Otra. A don Ricardo Senabre le gustó mucho, mucho, “El corazón del lobo”, y por propia iniciativa y de forma muy generosa escribió a Gustavo Domínguez, director de la Colección Novela Cátedra, indicándole que bien podría entrar en su catálogo mi próxima novela, de la que nada sabía, como nada sabía yo de su mediación. Ocurrió que llegado el verano, mi esposa Lucía me “regaló” el mes de agosto para que pudiera escribir a mi gusto, sin horario alguno; ella se ocupó de nuestros hijos, y así pude poner negro sobre blanco las cien primeras páginas de “El sueño de Torba”. Cuando apareció en mi buzón una carta de la editorial pidiéndome una novela, y tras celebración con aplausos en la cocina, tomé la decisión – ¡qué tiempos, dios del amor hermoso! – de no contestar hasta tener la novela terminada y con traje de paseo. Llamé a la editorial, “¡dónde te has metido todos estos meses!”, llevé a mi criatura, en dos semanas firmamos contrato y anticipo. A veces, suceden estas cosas.
Pasado el tiempo, cambiado el siglo y pegada la vuelta a este mundo, ¿qué sensaciones te devuelven estas obras ahora que han sido reeditadas por Editorial Contrabando, que ya publicó tus dos últimas novelas, “El último gin-tonic”(2018) y “Necesito una isla Grande” (2019)?
¿Sensaciones? Pues ante todo, gratitud. A Manuel Turégano, mi editor, por haber apostado por su reedición en una colección nueva que, bajo el título de Dejá Lu, se propone recuperar títulos que tuvieron en su día el interés de crítica y lectores. A Elvire Gómez-Vidal Bernard, por su regalo de un generoso prólogo que enmarca aquellos años de la Transición en que fueron publicadas. Y gratitud también a los lectores que ahora se asomen a sus páginas. También, la sensación que acompaña siempre a la salida de esta publicación en tiempos raros y revueltos, donde impera la inmediatez en las mesas de novedades. Me reconozco en lo escrito, hoy, tantos años después.
¿Cómo crees que ha cambiado a lo largo de este tiempo el mundo editorial y su capacidad para dejarse sorprender por autores noveles y obras complejas y experimentales?
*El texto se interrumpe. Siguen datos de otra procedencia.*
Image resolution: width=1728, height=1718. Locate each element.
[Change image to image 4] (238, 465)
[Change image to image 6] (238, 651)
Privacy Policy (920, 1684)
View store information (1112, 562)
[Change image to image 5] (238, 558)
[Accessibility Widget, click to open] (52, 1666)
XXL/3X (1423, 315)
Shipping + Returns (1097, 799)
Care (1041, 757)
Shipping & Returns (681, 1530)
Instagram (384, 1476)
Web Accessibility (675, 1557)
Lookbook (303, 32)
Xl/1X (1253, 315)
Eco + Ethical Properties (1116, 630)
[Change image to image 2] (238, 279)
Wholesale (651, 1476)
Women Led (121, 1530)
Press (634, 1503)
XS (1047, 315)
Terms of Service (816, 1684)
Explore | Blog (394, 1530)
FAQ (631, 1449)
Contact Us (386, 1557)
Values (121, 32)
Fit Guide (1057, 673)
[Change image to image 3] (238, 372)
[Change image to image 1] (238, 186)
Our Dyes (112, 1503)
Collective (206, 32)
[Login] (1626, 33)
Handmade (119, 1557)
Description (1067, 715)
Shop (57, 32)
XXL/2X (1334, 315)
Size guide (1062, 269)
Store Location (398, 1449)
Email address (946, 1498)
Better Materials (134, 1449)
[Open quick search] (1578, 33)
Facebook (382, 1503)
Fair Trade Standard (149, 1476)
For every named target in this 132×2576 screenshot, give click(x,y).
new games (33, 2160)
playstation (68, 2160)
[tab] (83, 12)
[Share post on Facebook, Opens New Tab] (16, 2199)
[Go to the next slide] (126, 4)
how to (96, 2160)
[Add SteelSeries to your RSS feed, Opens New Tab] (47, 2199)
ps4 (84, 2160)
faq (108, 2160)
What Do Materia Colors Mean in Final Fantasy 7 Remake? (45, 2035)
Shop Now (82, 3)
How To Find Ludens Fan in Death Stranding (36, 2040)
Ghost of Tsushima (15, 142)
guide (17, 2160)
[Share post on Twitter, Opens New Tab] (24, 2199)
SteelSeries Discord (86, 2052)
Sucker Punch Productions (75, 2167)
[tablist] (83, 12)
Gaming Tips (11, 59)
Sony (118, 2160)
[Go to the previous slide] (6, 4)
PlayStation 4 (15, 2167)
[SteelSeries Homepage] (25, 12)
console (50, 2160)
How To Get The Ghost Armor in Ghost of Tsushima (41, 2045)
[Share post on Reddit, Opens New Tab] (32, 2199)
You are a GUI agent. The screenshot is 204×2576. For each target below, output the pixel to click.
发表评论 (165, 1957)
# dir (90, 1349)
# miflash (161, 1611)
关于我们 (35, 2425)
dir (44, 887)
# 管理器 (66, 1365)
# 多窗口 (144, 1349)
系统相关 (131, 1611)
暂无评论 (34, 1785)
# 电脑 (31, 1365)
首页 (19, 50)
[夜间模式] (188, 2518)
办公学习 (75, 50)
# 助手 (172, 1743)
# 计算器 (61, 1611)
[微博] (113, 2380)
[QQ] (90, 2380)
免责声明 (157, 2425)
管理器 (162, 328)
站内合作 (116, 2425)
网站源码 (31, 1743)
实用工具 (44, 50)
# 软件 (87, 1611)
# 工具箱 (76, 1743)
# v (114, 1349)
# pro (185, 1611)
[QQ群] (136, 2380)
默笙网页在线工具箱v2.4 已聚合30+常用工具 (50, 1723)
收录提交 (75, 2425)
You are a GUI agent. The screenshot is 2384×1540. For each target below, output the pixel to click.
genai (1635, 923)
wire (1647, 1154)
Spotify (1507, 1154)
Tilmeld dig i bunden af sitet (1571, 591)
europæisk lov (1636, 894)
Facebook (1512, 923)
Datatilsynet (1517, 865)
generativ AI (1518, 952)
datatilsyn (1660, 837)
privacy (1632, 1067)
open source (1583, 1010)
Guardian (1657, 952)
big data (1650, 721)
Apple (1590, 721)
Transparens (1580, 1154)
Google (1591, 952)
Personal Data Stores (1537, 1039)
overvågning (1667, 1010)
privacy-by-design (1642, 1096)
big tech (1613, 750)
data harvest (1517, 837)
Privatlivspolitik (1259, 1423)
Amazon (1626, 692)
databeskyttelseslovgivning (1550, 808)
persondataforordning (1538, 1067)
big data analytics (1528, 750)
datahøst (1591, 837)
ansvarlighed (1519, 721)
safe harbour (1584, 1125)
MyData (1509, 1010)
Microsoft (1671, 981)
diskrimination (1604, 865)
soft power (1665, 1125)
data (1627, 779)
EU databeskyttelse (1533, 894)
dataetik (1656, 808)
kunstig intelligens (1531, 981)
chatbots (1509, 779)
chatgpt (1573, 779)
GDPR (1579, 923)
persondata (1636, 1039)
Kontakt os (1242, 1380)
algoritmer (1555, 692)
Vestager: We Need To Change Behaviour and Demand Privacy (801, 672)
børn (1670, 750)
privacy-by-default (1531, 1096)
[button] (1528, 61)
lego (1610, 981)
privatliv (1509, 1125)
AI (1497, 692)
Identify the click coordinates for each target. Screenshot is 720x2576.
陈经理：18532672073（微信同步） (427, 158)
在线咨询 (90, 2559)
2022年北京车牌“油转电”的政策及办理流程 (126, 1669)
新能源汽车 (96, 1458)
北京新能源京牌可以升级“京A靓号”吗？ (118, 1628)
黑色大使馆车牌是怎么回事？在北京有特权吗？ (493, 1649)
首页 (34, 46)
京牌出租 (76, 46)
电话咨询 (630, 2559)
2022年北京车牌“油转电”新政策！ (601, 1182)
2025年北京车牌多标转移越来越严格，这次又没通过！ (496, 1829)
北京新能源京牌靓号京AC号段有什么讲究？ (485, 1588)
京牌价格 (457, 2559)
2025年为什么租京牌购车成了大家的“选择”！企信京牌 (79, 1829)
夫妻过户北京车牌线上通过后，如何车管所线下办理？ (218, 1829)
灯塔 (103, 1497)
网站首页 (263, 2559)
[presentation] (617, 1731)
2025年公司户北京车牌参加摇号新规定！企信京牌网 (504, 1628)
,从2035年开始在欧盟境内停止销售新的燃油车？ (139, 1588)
Sálvese quien pueda, parece ser ahora la consigna de los grandes. Digamos que sus lanzamientos buscan ante todo garantías de rentabilidad, y me parece bien, como bien están esos “ojeadores” a la caza de instagramers con muchos seguidores. Afortunadamente, estos dignos paquidermos conviven con editoriales, independientes, pocos beneficios si los hay y catálogos en sosegada expansión y autores de fuste. Siempre habrá un editor para un buen libro. Y siempre habrá un muy buen editor para un muy buen libro.
¿Expectativas para un futuro próximo?
El mundo es redondo, que diría mi buen noble amigo Paco Caro. Esto acaba de empezar.